Sin ocultar su animadversión al poder político, que según él genera frecuentemente "estupidez, obstinación o irreflexión" en los actos de gobierno, Owen sostiene que los gobernantes, con demasiada frecuencia, sufren la "incapacidad para cambiar de dirección porque ello supondría admitir que se ha cometido un error". Por lo cual "las sociedades democráticas, en especial las que han evolucionado a partir de las monarquías absolutas, han desarrollado sistemas de controles y equilibrios para tratar de protegerse contra esos dirigentes". Y lo dice quien en los años 70 del siglo anterior formó parte como ministro de Estado de los gobiernos presididos por Harold Wilson y James Callaghan en Inglaterra y además fue fundador y líder del Social Democratic Party.

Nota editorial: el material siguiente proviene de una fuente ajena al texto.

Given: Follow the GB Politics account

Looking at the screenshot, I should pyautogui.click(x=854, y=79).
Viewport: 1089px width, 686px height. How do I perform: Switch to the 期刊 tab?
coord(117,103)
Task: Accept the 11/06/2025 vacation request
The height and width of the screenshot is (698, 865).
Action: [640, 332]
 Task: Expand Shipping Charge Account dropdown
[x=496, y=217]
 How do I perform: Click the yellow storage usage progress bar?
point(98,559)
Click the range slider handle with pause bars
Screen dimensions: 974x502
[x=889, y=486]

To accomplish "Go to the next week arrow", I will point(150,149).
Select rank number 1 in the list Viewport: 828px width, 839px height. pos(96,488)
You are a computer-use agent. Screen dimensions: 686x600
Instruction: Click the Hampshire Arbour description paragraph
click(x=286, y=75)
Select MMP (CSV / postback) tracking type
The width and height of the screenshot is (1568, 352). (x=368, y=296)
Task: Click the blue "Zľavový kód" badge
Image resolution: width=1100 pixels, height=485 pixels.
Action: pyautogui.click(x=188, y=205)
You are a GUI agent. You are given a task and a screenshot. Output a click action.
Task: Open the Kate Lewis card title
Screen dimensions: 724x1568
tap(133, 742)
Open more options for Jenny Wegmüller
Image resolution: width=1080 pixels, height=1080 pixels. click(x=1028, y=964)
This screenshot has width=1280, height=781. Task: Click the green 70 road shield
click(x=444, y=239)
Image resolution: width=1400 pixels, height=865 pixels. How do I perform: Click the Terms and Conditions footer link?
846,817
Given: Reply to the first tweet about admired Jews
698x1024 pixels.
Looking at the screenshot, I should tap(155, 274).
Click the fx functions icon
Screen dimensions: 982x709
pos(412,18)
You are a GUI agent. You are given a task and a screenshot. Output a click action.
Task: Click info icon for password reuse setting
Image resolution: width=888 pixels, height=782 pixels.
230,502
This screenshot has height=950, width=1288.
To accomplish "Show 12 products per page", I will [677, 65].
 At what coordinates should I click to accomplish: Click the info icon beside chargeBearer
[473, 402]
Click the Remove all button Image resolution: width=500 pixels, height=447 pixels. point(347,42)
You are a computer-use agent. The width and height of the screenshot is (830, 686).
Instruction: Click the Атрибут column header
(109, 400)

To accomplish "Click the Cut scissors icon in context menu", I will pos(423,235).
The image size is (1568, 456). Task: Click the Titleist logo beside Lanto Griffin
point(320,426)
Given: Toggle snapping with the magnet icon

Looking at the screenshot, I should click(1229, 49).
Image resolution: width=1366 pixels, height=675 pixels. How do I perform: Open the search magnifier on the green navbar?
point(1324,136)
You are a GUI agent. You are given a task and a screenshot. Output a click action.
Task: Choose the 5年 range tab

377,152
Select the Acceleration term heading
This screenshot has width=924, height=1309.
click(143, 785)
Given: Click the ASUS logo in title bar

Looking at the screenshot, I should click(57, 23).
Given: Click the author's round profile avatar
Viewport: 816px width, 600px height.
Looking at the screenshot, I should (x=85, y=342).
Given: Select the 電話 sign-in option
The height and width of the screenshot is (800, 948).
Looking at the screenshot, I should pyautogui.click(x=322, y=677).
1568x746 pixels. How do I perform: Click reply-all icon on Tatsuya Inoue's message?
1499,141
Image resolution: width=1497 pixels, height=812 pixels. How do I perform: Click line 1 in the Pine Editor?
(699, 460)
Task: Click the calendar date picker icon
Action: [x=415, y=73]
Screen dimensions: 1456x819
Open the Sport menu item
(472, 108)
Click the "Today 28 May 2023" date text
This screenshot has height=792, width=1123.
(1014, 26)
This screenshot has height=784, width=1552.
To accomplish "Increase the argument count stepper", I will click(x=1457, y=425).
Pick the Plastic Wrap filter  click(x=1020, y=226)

Analiza Owen la depresión, megalomanía, narcisismo, mesianismo, hipomanía, trastornos bipolares I y II, esquizofrenia, euforia, irritabilidad, agresividad, distracción y falta de concentración, alcoholismo, abuso de fármacos, falta de contacto con la realidad, aislamiento y otros desarreglos sufridos por ciertos gobernantes. Y menciona a Abraham Lincoln, Theodore Roosevelt, Adolfo Hitler, Benito Mussolini, Dwigh Eisenhower, Nikita Khruschov, John Kennedy, Charles de Gaulle, Gamal Abdel Nasser, Lyndon Johnson, Mao Tse Tung, Richard Nixon, Muhammad Reza Pahlevi, Margaret Thatcher, Boris Yeltsin, Ariel Sharon, George W. Bush, Tony Blair, entre otros muchos gobernantes con distintos desajustes de conducta en diversos lugares, épocas y circunstancias.
Y en el capítulo 8 de su libro, según afirma, entra a "considerar algunas de las maneras en que la sociedad puede protegerse de las consecuencias de las enfermedades padecidas por Jefes de Estado y de Gobierno".